STRANGER FACES, by Namwali Serpell. (Transit, paper, $15.95.) Serpell, the author of an acclaimed novel, “The Old Drift,” is also an accomplished literary scholar, as she demonstrates in these ingenious essays on various unusual visages — from the so-called Elephant Man to emojis — all dismantling the notion of what she calls the “Ideal Face.” The book is “wise, warm, witty and dizzyingly wide-ranging,” Becca Rothfeld writes, considering it with two other essay collections. “Her clear prose unknots a dense tangle of academic concepts along the way.”

THREE RINGS: A Tale of Exile, Narrative, and Fate, by Daniel Mendelsohn. (University of Virginia, $19.95.) Originally composed as a series of lectures, Mendelsohn’s latest book is a thrillingly inventive meditation on literary digression (or “ring composition”), incorporating sources from Homer to the Holocaust. “Mendelsohn is a trained classicist,” Becca Rothfeld points out in her review, “and as he notes, one of the ancient Greek words for ‘digression’ doubles as the language’s term for scholarly commentary. The critic is a digresser par excellence: His task is to wander away from a text in order to devise a richer route of return.”

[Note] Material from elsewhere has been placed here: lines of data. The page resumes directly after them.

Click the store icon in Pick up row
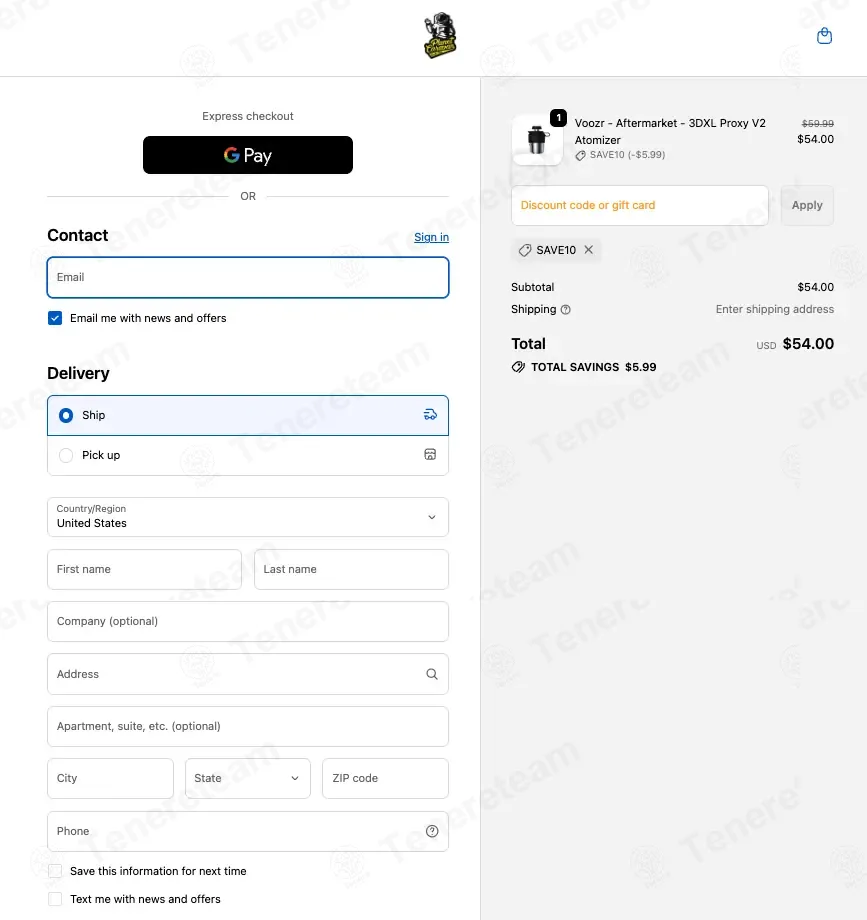Viewport: 867px width, 920px height. 430,455
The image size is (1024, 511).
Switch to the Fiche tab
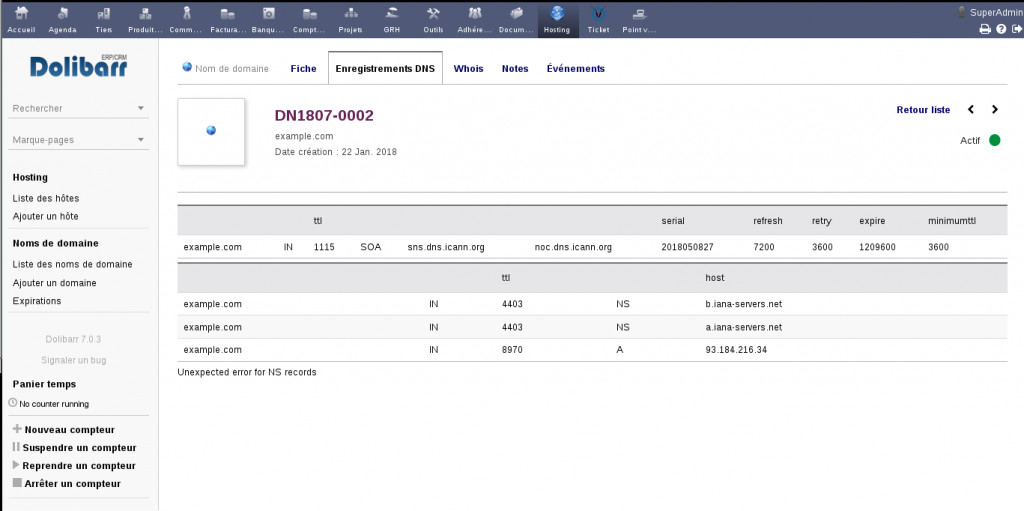click(x=303, y=69)
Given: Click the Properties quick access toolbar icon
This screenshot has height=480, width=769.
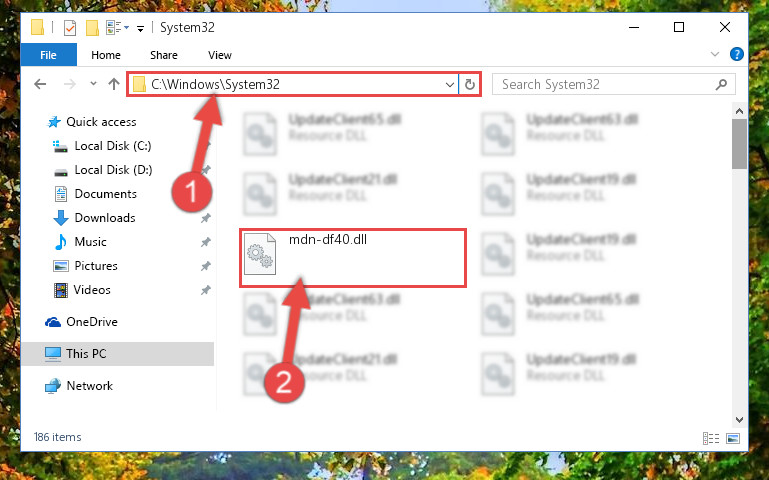Looking at the screenshot, I should pos(70,28).
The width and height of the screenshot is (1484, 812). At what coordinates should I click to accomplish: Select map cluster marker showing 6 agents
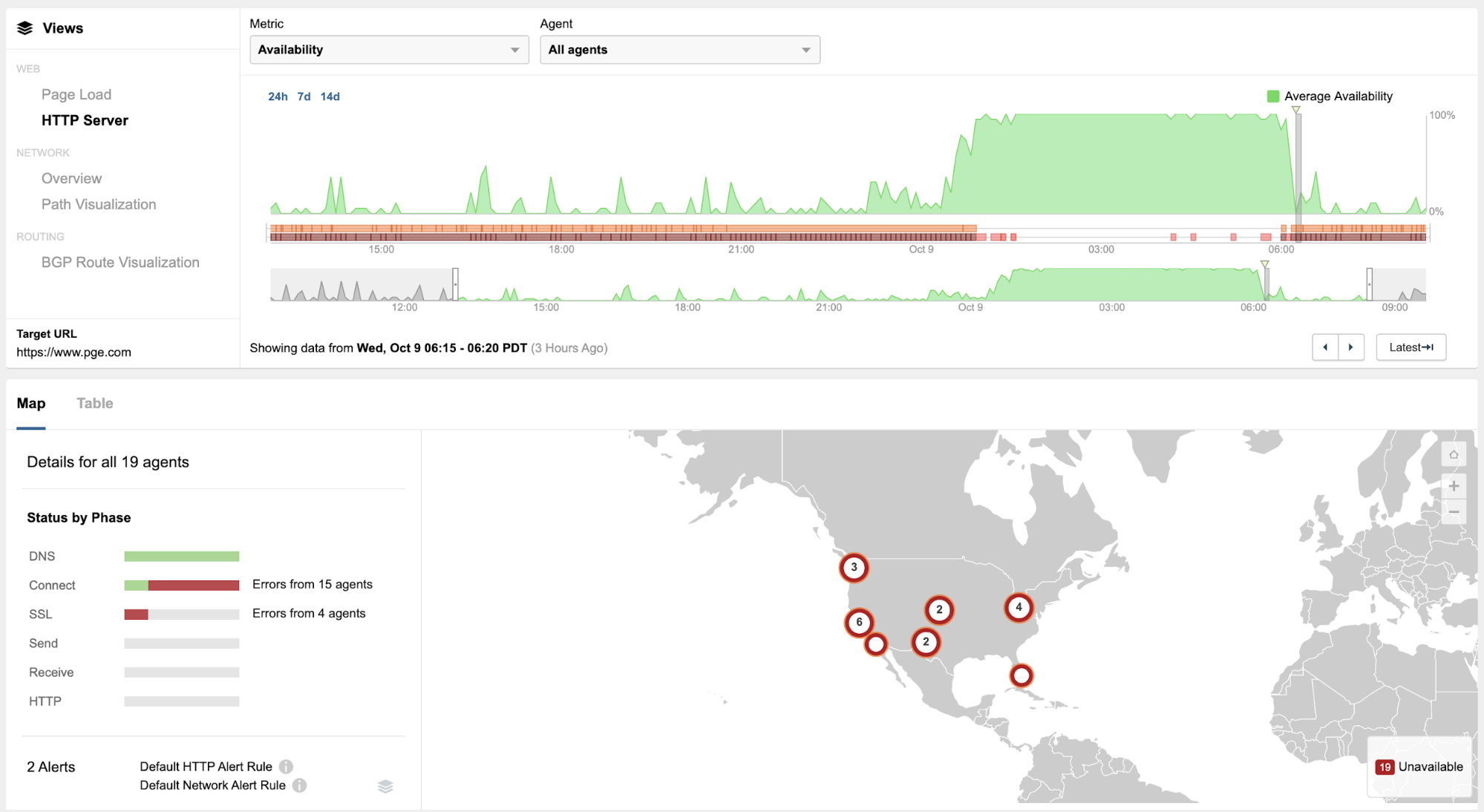tap(859, 622)
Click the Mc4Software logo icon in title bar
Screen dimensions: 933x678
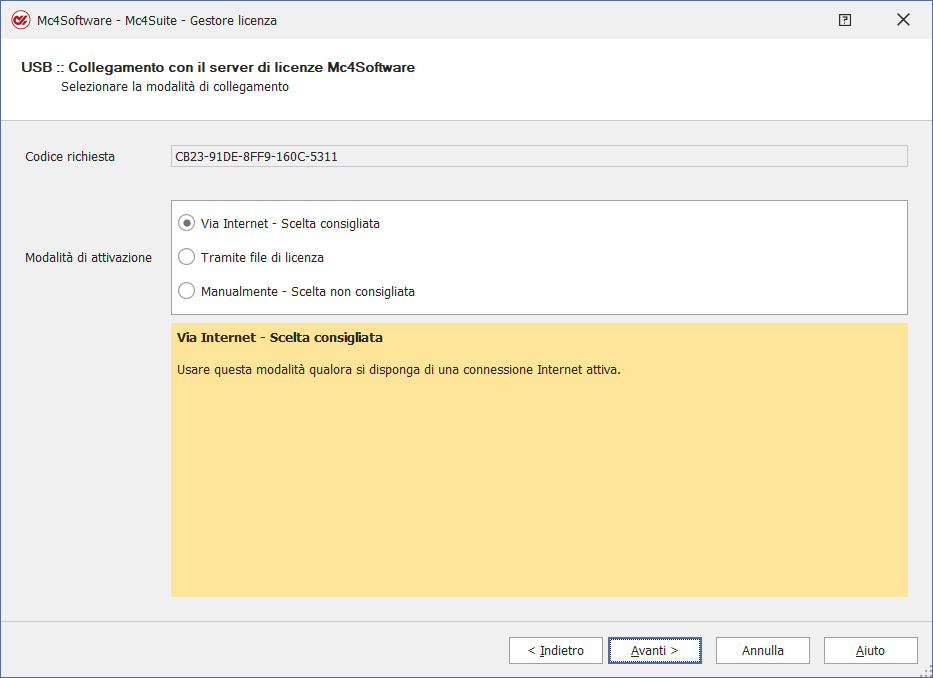pos(19,20)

SUPPOSE A SENTENCE, by Brian Dillon. (New York Review Books, paper, $17.95.) In each chapter of this elegant collection Dillon contemplates a sentence from a writer he admires: Thomas De Quincey, Elizabeth Hardwick, James Baldwin, even Shakespeare’s transcription of Hamlet’s deathbed moan. “Dillon’s affinities prove eclectic and unexpected,” Becca Rothfeld writes in her review of three essay collections. “He loves writers who craft sentences crooked with clauses. … ‘Suppose a Sentence’ has many rewards, but its greatest gift is its exuberant style.”